PROVIDED ENTRIES →
Segment Open
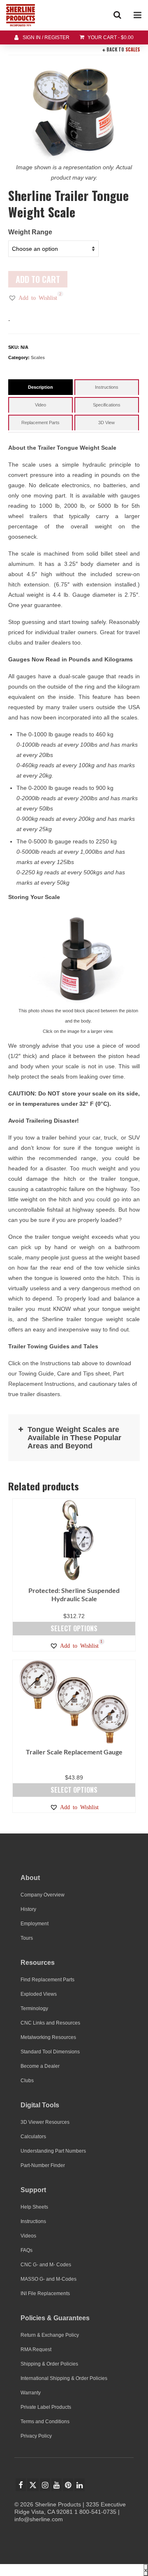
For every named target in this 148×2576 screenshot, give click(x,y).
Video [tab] (40, 404)
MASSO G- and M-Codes (48, 2279)
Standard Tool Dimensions (50, 2052)
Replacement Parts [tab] (40, 422)
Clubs (27, 2080)
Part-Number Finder (43, 2165)
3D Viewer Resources (45, 2122)
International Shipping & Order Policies (64, 2378)
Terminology (34, 2008)
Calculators (33, 2136)
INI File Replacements (45, 2293)
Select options (74, 1628)
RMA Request (36, 2349)
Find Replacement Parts (47, 1980)
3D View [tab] (106, 422)
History (28, 1909)
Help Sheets (34, 2207)
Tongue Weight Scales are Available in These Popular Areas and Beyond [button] (74, 1437)
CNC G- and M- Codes (46, 2265)
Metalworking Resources (48, 2037)
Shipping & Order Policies (49, 2364)
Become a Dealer (40, 2066)
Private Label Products (46, 2407)
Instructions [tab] (106, 387)
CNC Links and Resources (50, 2023)
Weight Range (30, 232)
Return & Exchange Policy (50, 2335)
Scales (132, 49)
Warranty (31, 2393)
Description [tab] (40, 387)
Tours (27, 1938)
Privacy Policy (36, 2436)
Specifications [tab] (106, 404)
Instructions (33, 2221)
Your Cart (110, 37)
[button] (32, 298)
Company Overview (43, 1895)
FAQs (26, 2250)
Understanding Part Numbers (53, 2151)
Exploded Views (39, 1994)
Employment (35, 1924)
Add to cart (38, 279)
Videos (28, 2236)
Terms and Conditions (45, 2421)
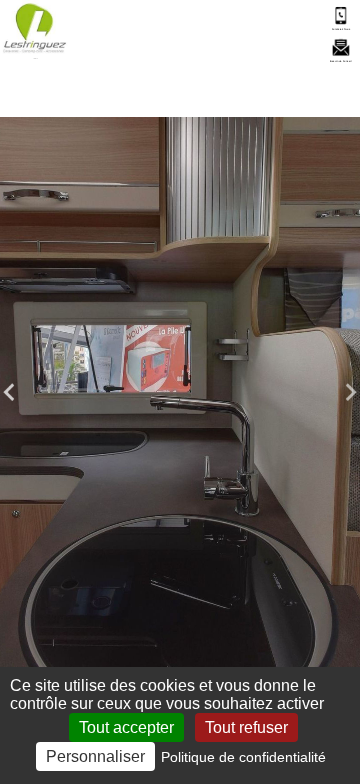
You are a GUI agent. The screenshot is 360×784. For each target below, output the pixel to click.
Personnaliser (95, 756)
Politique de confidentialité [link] (243, 757)
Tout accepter (126, 727)
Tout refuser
Segment Closed
Return all of the lines above without alteration, minus the pictures.

WRITTEN SOLUTION →
For every named target in this 148×2576 screenshot, give click(x,y).
Video [tab] (40, 404)
MASSO G- and M-Codes (48, 2279)
Standard Tool Dimensions (50, 2052)
Replacement Parts [tab] (40, 422)
Clubs (27, 2080)
Part-Number Finder (43, 2165)
3D Viewer Resources (45, 2122)
International Shipping & Order Policies (64, 2378)
Terminology (34, 2008)
Calculators (33, 2136)
INI File Replacements (45, 2293)
Select options (74, 1628)
RMA Request (36, 2349)
Find Replacement Parts (47, 1980)
3D View [tab] (106, 422)
History (28, 1909)
Help Sheets (34, 2207)
Tongue Weight Scales are Available in These Popular Areas and Beyond [button] (74, 1437)
CNC G- and M- Codes (46, 2265)
Metalworking Resources (48, 2037)
Shipping & Order Policies (49, 2364)
Become a Dealer (40, 2066)
Private Label Products (46, 2407)
Instructions [tab] (106, 387)
CNC Links and Resources (50, 2023)
Weight Range (30, 232)
Return & Exchange Policy (50, 2335)
Scales (132, 49)
Warranty (31, 2393)
Description [tab] (40, 387)
Tours (27, 1938)
Privacy Policy (36, 2436)
Specifications [tab] (106, 404)
Instructions (33, 2221)
Your Cart (110, 37)
[button] (32, 298)
Company Overview (43, 1895)
FAQs (26, 2250)
Understanding Part Numbers (53, 2151)
Exploded Views (39, 1994)
Employment (35, 1924)
Add to cart (38, 279)
Videos (28, 2236)
Terms and Conditions (45, 2421)
You are a GUI agent. The screenshot is 360×784. For each target below, output the pixel to click.
Personnaliser (95, 756)
Politique de confidentialité [link] (243, 757)
Tout accepter (126, 727)
Tout refuser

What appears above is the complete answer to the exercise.